Realisation of advance income tax (AIT) on profit calculated notionally, not on the basis of audited financials, is bound to raise scepticism. And those who are made to pay that tax have genuine reasons to develop an aggrieved feeling. Exactly, that is what the business leaders vented at the quarterly luncheon meeting of the Metropolitan Chamber of Commerce and Industry (MCCI), Dhaka, held late last week. The MCCI is not alone to express such disappointment. Some months back, the apex trade body, the Federation of Bangladesh Chambers of Commerce and Industry (FBCCI) while meeting with the top notches of the National Board of Revenue (NBR) did also raise the same issue and sought a solution.
However, the businesses, it is understood from their deliberations, are not opposed to paying AIT. In fact, their objection is related to the rate at which the tax is realised from goods barring capital machinery at the import stage. They find the rate of AIT at 5.0 per cent to be high when seen in the context of the country's current economic situation. The stance of the business community on this issue cannot be dismissed outright. For the profits that have been reported by most corporate entities in recent years have not been that attractive. It could be that profits earned by many entities are less than the amount they paid as AIT. Though there is provision for claiming refund, the process involved in it is cumbersome and time-consuming.
What is, however, gratifying is that the incumbent chief of the NBR, who attended the MCCI luncheon meeting as chief guest, also found logic in the points raised by the businesses about the AIT rate. He promised to resolve the issue in the next budget by holding discussion with all the stakeholders. Taxmen, undeniably, do require constant flow of revenue to keep the government afloat and the AIT remains to be a very effective tool in this connection. Another plausible reason for the taxmen opting for the AIT is the strong propensity among a section of people to evade tax payment. The AIT, at least, does guarantee recovery of a part of the projected revenue.
The NBR chief also has rightly pointed out one major flaw in the country's tax administration. The taxmen, according to him, tend to focus more on the enforcement of the existing tax laws to help mobilise the maximum amount of revenues. They are not that much interested in reforming tax policies with the objective of creating a taxpayer-friendly environment. It is, however, is an old issue. There were initiatives to introduce tax policy reforms in the past but those could not make much headway because of both overt and covert resistance from the vested interests.
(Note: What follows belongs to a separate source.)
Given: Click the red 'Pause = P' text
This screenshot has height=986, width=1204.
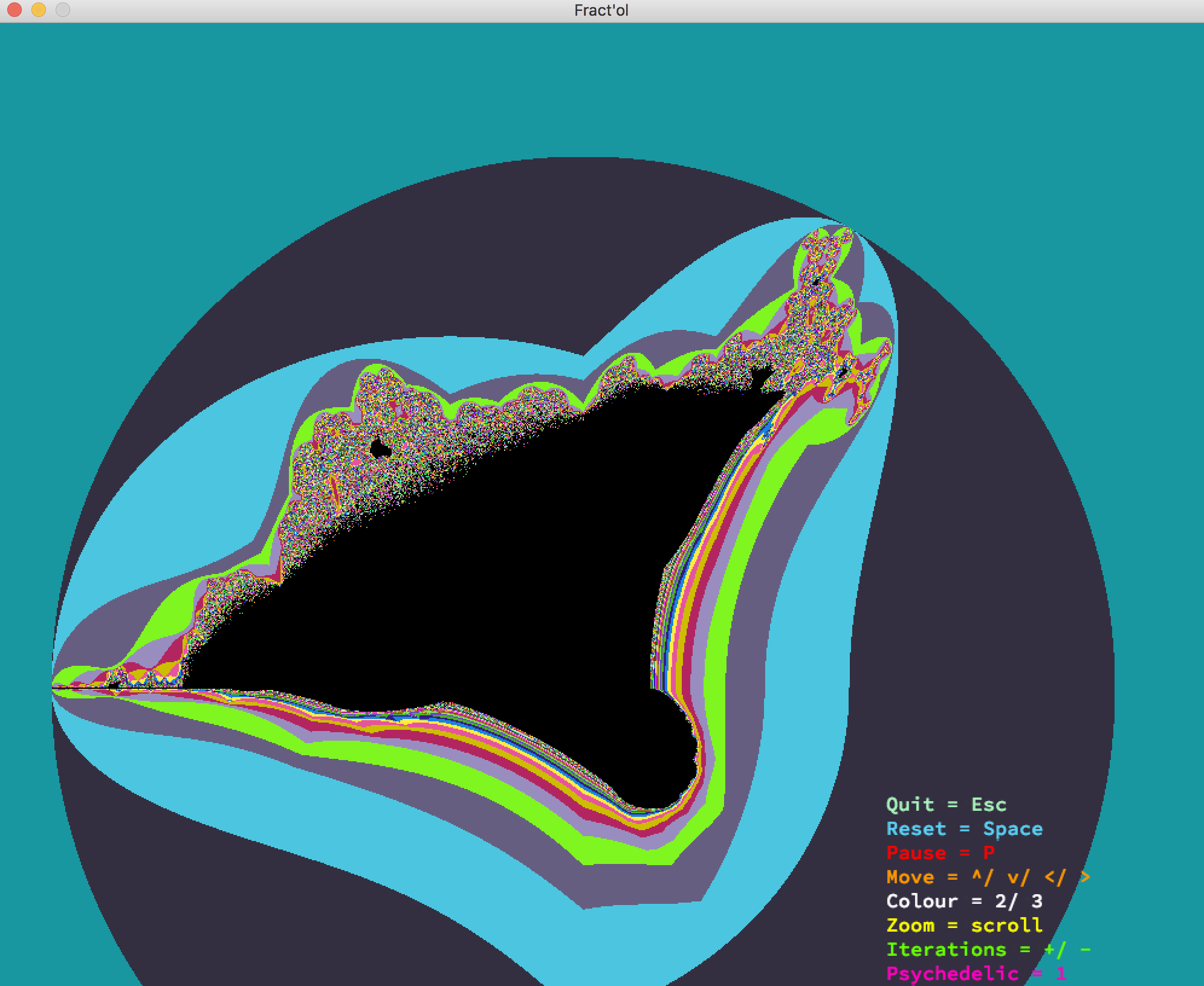Looking at the screenshot, I should (940, 853).
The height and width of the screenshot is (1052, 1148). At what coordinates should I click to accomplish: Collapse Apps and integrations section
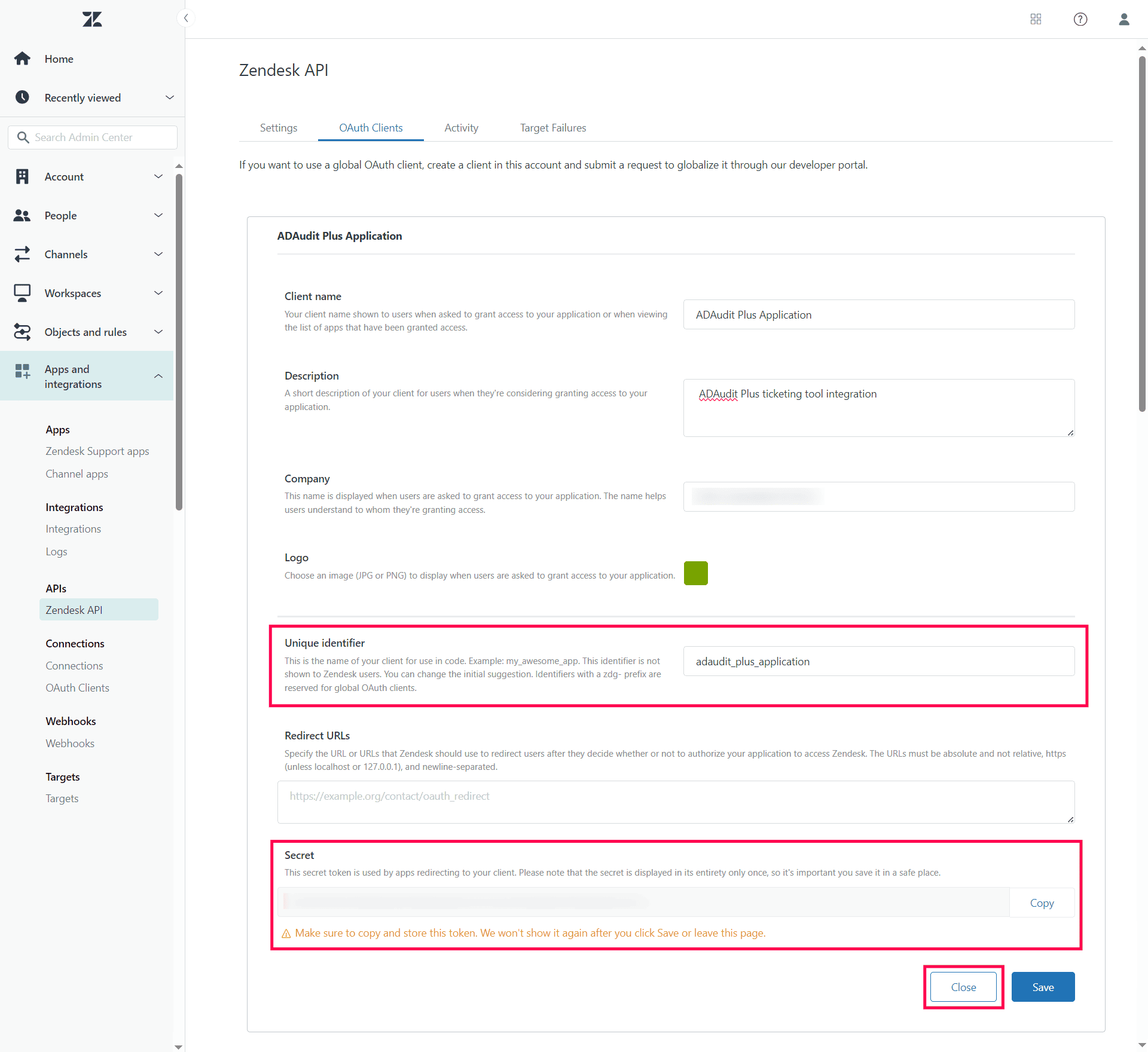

There is no denying that the mobilisation of tax revenues in any form remains a difficult job. Most people are found unwilling to pay taxes while others want cut in tax rates. This particular attitude is particularly reflected in the country's poor tax-GDP ratio. Under circumstances, tax policies need to be designed in such a way so that the maximum number of people, including businesses, feel encouraged to pay taxes in right amount.